*SELECTED EXCERPT*:
"""

Victor was forced to apply for resignation for health reasons. From the beginning of April 1950, his magazine “moved” to Kiev, the brainchild of Kogan-Yasnyi was given into the wrong hands.

And three years later, on February 7, 1953, Kogan-Yasnyi was arrested in the “case of pest doctors”. He was accused of nationalist activities and medical sabotage. His grandson wrote about this process many years later: “Victor was imprisoned in Kharkiv, where he lived and worked, and created a clinic, was imprisoned on charges that are standard for all defendants in the “doctors' case”, with minor adjustments. The first being that he was charged with an attempt to kill not Stalin, but others. The second feature was that he was arrested by a person he knew very well. Thirdly, they released him about two months later than the Moscow professors, and then they never returned his department. Grandfather was accused, in particular, of being an agent of the famous “Joint”.

Round-the-clock interrogations lasted three months. In prison, he was shaved bald, beaten and called simply by his name, as if he was not a world-renowned scientist. In addition to his involvement in the “Joint”, he was accused of “killing the sick with camphor” and slandering the soldiers of the Soviet army. The fact is that at one of the lectures Kogan-Yasnyi told the students about a soldier who fell ill with Graves' disease from fear – a fact that denigrates the high rank of a Soviet serviceman. Then they remembered that in 1930 he “published a work on the pathology of the endocrine system in Jews from a racist, nationalist position”. That in his home library he kept books of a nationalist nature: “The History of the Jewish People”, Bialik's “Tales, Parables, Sayings of the Talmud and Midrash”, Dobrushin's book “Benjamin Zuskin”... From bourgeois nationalism the investigation gradually reached the slander of Soviet power – at the 2nd All-Union Congress of Doctors, Kogan-Yasnyi blamed the Soviets for the famine that broke out in the country.

"""

*EXTRACTED INFORMATION*:

"""

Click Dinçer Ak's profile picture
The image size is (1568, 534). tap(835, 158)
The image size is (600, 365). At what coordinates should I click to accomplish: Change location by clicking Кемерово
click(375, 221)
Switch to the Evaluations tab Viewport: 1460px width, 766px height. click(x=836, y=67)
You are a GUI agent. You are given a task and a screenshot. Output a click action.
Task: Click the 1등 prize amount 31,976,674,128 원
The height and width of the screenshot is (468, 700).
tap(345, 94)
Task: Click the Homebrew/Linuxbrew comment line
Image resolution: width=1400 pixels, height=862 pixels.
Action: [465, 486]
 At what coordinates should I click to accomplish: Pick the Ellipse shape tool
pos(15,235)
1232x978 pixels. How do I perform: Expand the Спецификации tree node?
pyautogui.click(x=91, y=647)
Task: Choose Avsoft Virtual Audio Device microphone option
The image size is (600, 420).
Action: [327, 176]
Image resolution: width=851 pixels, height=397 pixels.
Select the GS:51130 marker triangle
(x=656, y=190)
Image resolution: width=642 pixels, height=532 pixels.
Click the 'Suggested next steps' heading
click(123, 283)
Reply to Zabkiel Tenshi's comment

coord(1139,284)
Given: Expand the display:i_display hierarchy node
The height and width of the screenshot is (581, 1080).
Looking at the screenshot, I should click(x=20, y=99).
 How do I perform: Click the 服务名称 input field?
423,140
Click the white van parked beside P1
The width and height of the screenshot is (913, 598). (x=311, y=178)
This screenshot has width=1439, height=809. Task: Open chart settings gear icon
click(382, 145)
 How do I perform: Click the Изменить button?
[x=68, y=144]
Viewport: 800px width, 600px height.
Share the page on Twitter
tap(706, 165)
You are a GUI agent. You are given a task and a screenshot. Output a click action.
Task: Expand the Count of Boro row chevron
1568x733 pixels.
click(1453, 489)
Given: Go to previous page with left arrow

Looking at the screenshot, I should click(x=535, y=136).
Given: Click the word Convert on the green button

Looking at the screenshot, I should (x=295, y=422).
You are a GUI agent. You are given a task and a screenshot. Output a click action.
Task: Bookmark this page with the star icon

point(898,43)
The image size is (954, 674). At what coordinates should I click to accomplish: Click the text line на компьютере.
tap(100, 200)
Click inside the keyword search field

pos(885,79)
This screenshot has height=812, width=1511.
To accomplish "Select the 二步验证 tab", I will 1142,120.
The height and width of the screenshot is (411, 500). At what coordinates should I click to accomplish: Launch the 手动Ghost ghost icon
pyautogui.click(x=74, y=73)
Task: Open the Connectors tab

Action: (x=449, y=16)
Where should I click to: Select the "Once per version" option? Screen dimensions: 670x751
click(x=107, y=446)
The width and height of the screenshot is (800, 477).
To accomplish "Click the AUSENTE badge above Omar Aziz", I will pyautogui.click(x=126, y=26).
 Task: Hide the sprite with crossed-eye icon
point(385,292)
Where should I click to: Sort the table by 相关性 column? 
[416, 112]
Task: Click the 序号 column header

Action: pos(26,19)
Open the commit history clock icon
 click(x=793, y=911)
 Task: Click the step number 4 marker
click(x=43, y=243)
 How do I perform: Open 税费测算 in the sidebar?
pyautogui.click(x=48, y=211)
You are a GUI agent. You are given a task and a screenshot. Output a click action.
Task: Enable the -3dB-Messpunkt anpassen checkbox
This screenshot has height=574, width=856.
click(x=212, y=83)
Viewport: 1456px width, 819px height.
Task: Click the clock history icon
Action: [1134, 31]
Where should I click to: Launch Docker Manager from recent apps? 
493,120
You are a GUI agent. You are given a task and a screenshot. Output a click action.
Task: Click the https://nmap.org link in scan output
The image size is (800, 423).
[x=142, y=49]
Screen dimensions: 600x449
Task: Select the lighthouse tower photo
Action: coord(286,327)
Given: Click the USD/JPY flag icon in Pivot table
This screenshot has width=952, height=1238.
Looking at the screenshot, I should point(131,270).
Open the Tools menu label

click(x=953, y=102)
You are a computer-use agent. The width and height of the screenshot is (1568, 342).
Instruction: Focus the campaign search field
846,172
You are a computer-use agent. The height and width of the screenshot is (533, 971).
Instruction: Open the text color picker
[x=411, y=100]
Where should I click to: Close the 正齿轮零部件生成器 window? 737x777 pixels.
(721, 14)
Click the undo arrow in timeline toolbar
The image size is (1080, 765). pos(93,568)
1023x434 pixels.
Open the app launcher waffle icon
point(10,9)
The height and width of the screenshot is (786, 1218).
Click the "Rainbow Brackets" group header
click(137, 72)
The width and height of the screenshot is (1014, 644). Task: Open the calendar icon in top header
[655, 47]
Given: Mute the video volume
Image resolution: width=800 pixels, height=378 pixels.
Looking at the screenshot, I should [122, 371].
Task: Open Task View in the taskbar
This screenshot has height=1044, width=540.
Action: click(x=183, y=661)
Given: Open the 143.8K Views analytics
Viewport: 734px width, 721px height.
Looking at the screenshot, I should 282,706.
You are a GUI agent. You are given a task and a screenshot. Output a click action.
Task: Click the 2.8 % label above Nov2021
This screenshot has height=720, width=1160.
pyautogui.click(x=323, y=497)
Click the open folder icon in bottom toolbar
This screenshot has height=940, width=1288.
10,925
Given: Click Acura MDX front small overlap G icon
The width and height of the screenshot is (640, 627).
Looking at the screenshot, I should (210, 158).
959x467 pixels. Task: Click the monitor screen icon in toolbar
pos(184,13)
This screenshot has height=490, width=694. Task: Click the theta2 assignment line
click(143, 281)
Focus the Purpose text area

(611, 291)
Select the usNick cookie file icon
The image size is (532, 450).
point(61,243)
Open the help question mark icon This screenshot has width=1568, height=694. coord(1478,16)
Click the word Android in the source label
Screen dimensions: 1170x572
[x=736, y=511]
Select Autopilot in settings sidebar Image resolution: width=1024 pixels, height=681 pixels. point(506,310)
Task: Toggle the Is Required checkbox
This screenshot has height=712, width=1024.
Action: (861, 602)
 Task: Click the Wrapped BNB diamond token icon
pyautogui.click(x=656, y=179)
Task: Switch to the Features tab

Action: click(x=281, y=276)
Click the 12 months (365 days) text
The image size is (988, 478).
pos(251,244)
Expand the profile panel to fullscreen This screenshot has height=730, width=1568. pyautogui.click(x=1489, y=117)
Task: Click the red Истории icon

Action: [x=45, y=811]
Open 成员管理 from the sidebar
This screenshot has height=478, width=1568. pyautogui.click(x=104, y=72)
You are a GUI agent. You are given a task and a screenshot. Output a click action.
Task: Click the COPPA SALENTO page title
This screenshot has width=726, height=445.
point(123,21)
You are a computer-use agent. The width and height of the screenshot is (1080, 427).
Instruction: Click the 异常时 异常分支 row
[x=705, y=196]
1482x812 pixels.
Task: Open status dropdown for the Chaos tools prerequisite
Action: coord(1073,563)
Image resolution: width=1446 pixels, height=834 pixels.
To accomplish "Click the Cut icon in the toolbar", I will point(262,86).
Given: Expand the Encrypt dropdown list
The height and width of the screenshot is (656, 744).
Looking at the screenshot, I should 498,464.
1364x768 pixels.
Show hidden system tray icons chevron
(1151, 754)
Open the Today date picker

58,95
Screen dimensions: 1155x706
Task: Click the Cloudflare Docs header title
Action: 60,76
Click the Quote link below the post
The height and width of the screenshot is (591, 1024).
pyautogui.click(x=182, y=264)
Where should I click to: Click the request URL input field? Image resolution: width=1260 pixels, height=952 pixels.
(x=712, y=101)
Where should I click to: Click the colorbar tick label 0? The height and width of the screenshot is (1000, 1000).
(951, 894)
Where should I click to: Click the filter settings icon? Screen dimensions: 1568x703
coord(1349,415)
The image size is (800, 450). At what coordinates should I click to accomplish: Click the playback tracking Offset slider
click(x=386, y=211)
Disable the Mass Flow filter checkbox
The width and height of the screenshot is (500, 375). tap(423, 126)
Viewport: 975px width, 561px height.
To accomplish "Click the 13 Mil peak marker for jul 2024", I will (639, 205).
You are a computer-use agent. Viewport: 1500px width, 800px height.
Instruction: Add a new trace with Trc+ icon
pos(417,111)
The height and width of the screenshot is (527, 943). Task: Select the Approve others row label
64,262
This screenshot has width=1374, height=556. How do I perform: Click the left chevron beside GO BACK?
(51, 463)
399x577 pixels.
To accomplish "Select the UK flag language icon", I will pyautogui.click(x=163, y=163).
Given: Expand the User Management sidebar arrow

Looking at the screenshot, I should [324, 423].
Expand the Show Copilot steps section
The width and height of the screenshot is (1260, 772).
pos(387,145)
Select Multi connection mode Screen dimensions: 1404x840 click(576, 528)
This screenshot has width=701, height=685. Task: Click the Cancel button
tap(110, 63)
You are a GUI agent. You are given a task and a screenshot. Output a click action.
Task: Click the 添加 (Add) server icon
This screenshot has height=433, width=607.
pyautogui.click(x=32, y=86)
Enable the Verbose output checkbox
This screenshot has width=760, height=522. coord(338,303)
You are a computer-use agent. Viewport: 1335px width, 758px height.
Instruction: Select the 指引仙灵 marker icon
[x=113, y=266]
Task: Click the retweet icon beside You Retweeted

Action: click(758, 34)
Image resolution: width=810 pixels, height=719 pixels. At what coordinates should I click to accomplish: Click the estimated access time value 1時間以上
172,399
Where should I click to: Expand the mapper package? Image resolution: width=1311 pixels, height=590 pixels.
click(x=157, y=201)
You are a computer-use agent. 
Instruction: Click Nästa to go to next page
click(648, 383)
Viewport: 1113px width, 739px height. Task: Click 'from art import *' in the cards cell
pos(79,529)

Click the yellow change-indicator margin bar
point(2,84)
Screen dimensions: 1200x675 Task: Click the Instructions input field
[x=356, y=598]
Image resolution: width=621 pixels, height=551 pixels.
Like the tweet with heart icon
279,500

"""

*REQUIRED ACTIONS*:
(a) Duplicate the part of the passage on Kogan-Yasnyi's arrest that opens with the words containing "Victor was forced" and closes with "the wrong hands.".
(b) According to the passage on Kogan-Yasnyi's arrest, on what date was he arrested?
The items have nothing to do with the text.

*OUTPUTS FOR THE TASKS*:
(a)
Victor was forced to apply for resignation for health reasons. From the beginning of April 1950, his magazine “moved” to Kiev, the brainchild of Kogan-Yasnyi was given into the wrong hands.

(b) February 7, 1953